The use of herbs is a time-honored approach to strengthening the body and treating disease. Herbs, however, can trigger side effects, and can interact with other herbs, supplements, or medications. For these reasons, you should take herbs with care, under the supervision of a health care practitioner.

Milk thistle is generally regarded as safe. Side effects are usually mild and may involve:

• Stomach upset
• Diarrhea
• Nausea and vomiting
• Rash (from touching milk thistle plants)

Milk thistle should not be used by pregnant or breastfeeding women.

People with a history of hormone-related cancers, including breast, uterine, and prostate cancer, should not take milk thistle.

DO NOT take milk thistle if you are allergic to ragweed, chrysanthemums, marigolds, chamomile, yarrow, or daisies.

 

Possible Interactions

 

Given milk thistle's action on the liver, the stie of most drug metabolism, it would be wise to speak to your doctor if you are taking any medication before using milk thistle. In particular, if you are being treated with any of the following medications, you should not use milk thistle without talking to your doctor first.

• Antipsychotics. Includes butyrophenones (such as haloperidol) and phenothiazines (such as chlorpromazine, fluphenazine, and promethazine).
• Phenytoin (Dilantin). A medication used for seizures.
• Halothane. A medication used during general anesthesia.
• Birth control pills or hormone replacement therapy.

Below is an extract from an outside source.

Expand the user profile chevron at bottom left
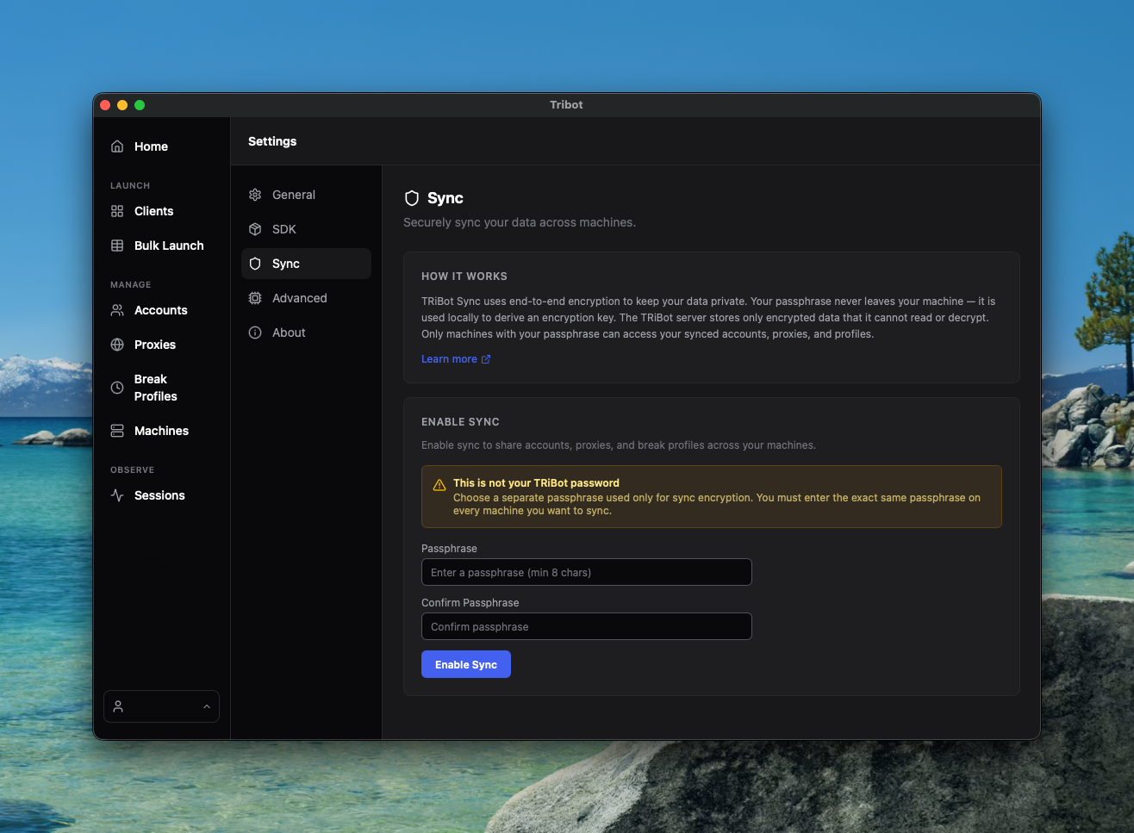This screenshot has height=833, width=1134. pos(207,706)
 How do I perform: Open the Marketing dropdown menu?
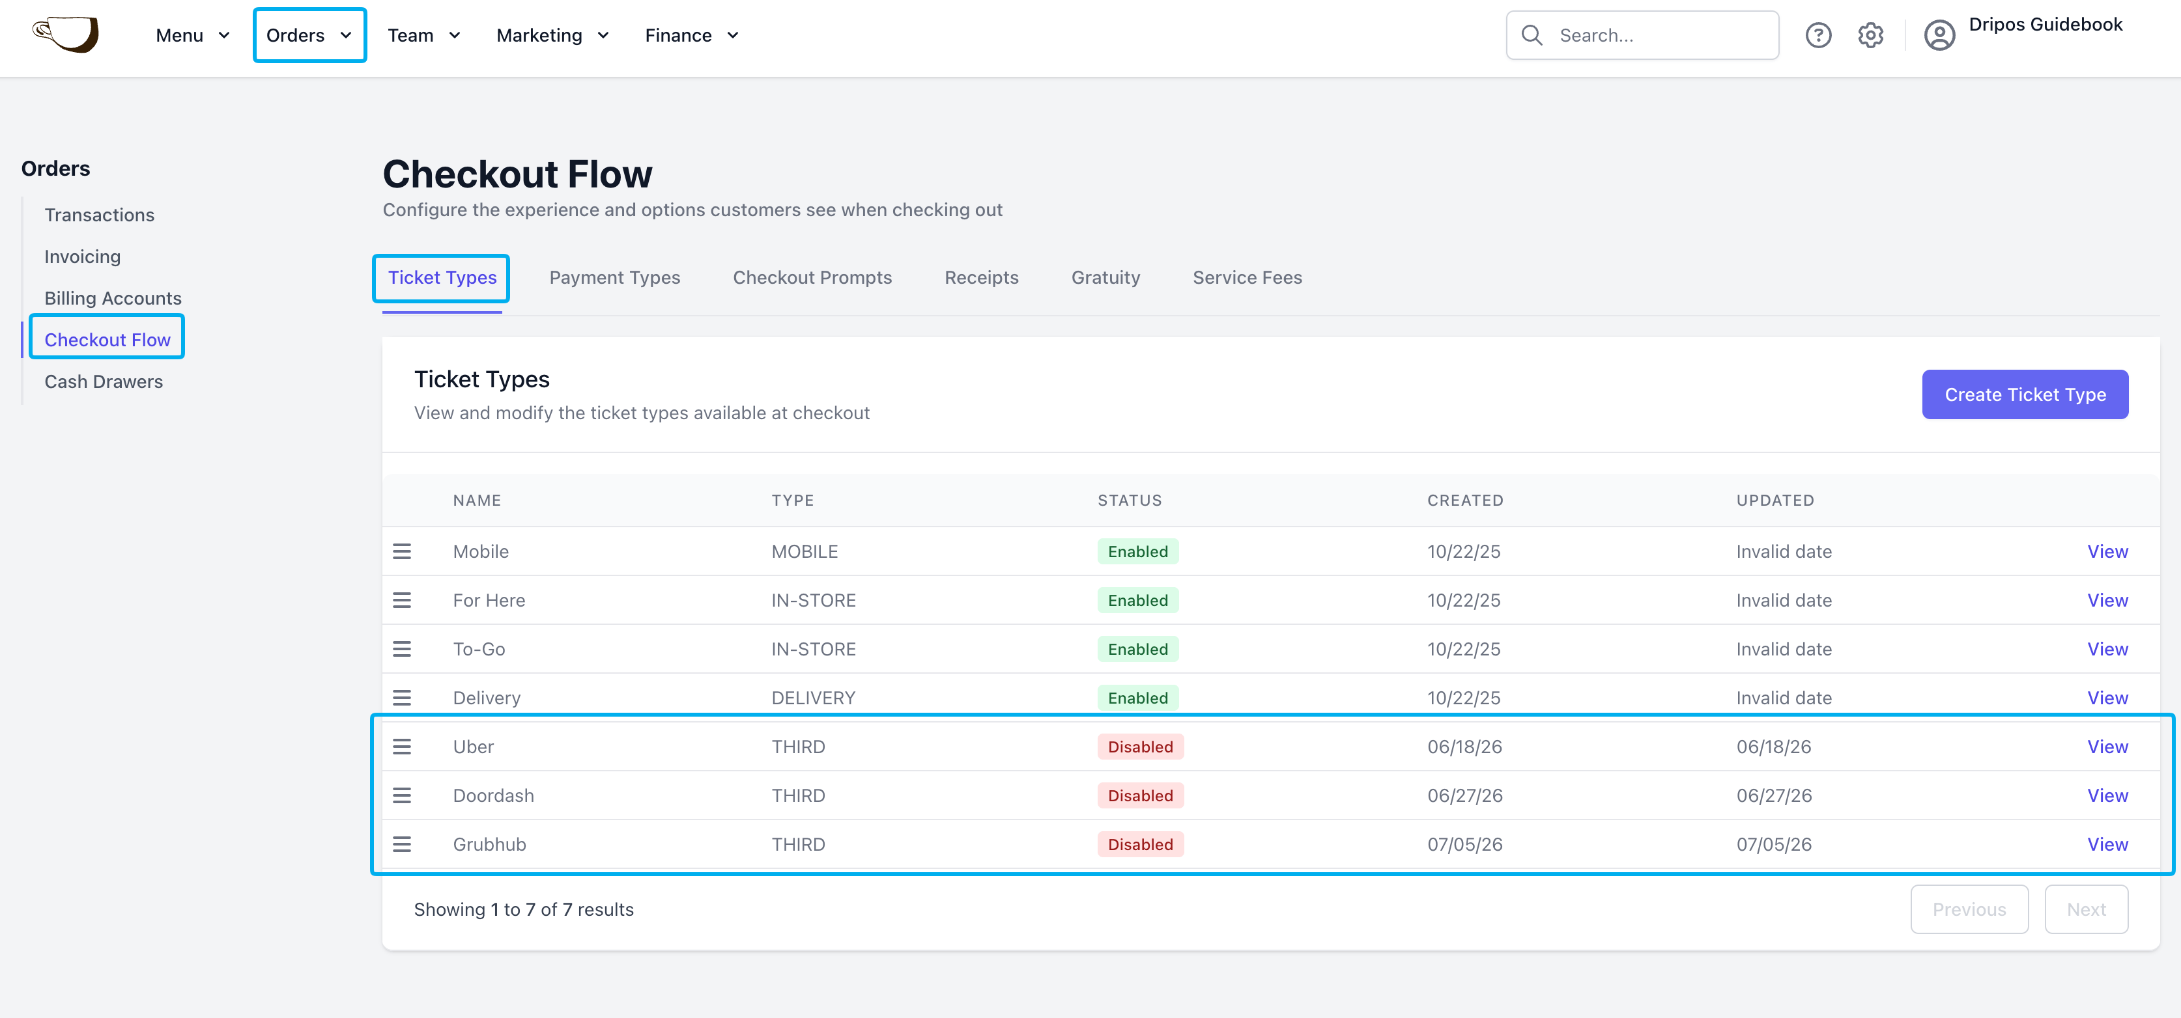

Milk thistle may interfere with the following medications, because both milk thistle and these medications are broken down by the same liver enzymes:

• Allergy drugs. Such as fexofenadine (Allegra) .
• Drugs for high cholesterol. Including statins such as lovastatin (Mevacor, Altocor).
• Anti-anxiety drugs. Including alprazolam (Xanax), diazepam (Valium), and lorazepam (Ativan).
• Antiplatelet and anticoagulant drugs (blood thinners). Including clopidogrel (Plavix) and warfarin (Coumadin).
• Some cancer drugs. Including the breast cancer drug Raloxifene.
• Drugs broken down by the liver. Because milk thistle works on the liver, it may affect drugs broken down by the liver, of which there are many. Speak with your doctor.